Application of Statistical, Fuzzy and Perceptron Neural Networks in Drought Forecasting (Case Study: Gonbad-e Kavous Station)

Due to economic, social, and environmental perplexities associated with drought, it is considered as one of the most complex natural hazards. To investigate the beginning along with analyzing the direct impacts of drought; the significance of drought monitoring must be highlighted. Regarding drought management and its consequences alleviation, drought forecasting must be taken into account (11). The current research employed multi-layer perceptron (MLP), adaptive neuro-fuzzy inference system (ANFIS), radial basis function (RBF) and general regression neural network (GRNN). It is interesting to note that, there has not been any record of applying GRNN in drought forecasting.
Throughout this paper, Standard Precipitation Index (SPI) was the basis of drought forecasting. To do so, the precipitation data of Gonbad Kavous station during the period of 1972-73 to 2006-07 were used. To provide short-term, mid-term, and long-term drought analysis; SPI for 1, 3, 6, 9, 12, and 24 months was evaluated. SPI evaluation benefited from four statistical distributions, namely, Gamma, Normal, Log-normal, and Weibull along with Kolmogrov-Smirnov (K-S) test. Later, to compare the capabilities of four utilized neural networks for drought forecasting; MLP, ANFIS, RBF, and GRNN were applied. MLP as a multi-layer network, which has a sigmoid activation function in hidden layer plus linear function in output layer, can be considered as a powerful regressive tool. ANFIS besides adaptive neuro networks, employed fuzzy logic. RBF, the foundation of radial basis networks, is a three-layer network with Gaussian function in its hidden layer, and a linear function in the output layer. GRNN is another type of RBF which is used for radial basis regressive problems. The performance criteria of the research were as follows: Correlation (R2), Root Mean Square Error (RMSE), Mean Absolute Error (MAE).

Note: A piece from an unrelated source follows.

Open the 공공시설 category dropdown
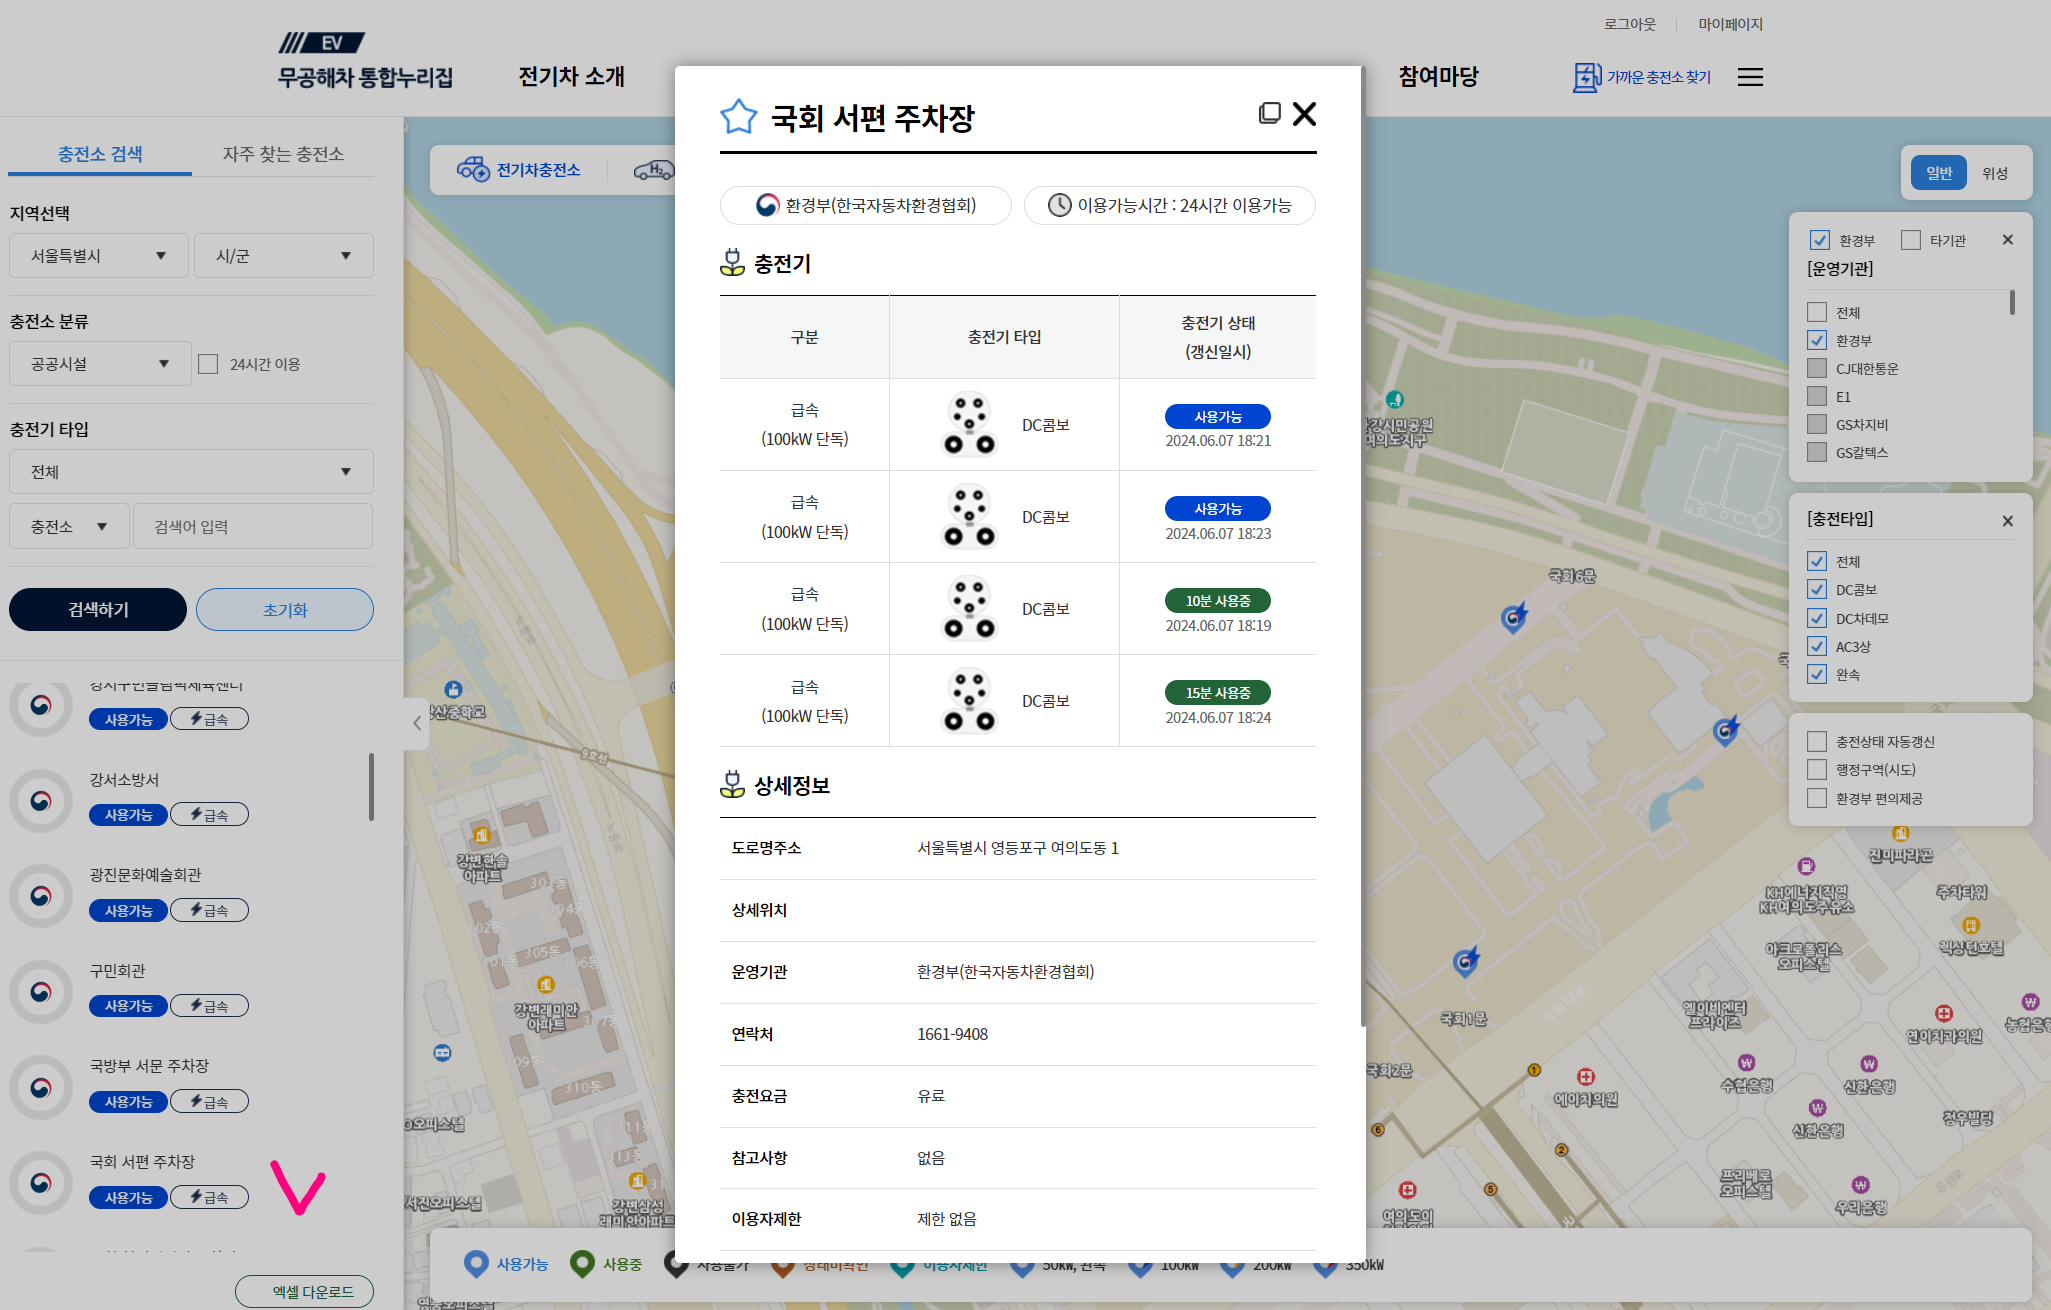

Results According to statistical distribution analysis, the optimal precipitation distribution in many cases was not Gamma distribution. The various time-scales of SPI revealed that, at least in 50% of the events, Gamma was not the selected distribution. Throughout the drought forecasting on the basis of SPI time-series with four aforementioned networks, 80% of the data was allocated to the training process whilst the rest of them considered for the test process. The proper parameters of the networks were chosen via trial and error. Moreover, Cross-validation was used to overcome the over-estimation. The results revealed that the long-term SPIs outdid the others. Performance of the networks promoted with increases in time scales of SPI. In other words, the performance criteria improved proportional to the increases in the time-scales. Based on the Table 3, the least and best performance were contributed to SPI1 and SPI24, respectively. In this regard, R2 of MLP for observed and estimated values of SPI vitiated from 0.009 to 0.949. Similar to MLP, correlation of ANFIS, RBF, and GRNN increased from 0.021 to 0.925, 0.263 to 0.953, and 0.210 to 0.955. Comparison of observed and estimated mean values via Z test indicated that null hypothesis of equal mean observed and estimated values was only rejected for SPI1 with α=0.01. Hence, except SPI1 forecasting, the all other scenarios have remained the mean of observed time series which highlighted the robustness of artificial intelligence in drought forecasting.
The main objective of the ongoing research was monitoring and forecasting of drought based upon various time scales of SPI. In doing so, the precipitation data of Gonbad Kavous station during the period of 1972-73 to 2006-07 were used. Based on K-S test, the best statistical distribution test for different time scales of SPI evaluation was chosen, and then, the SPI was calculated based on the most fitted distribution. After generating the time-series, MLP, ANFIS, RBF, and GRNN were applied for drought forecasting. According to the findings, the lowest performance of forecasting belonged to SPI1 where its RBF’s best performance for R2, RMSE, and MAE were 0.263, 0.806, and 0.989. Furthermore, increases in SPI time-scale promoted the performance of networks. Thus, the worst and best performance belonged to SPI1 and SPI24, respectively. Among the utilized models, ANFIS stood superior to the others, and GRNN followed up after it.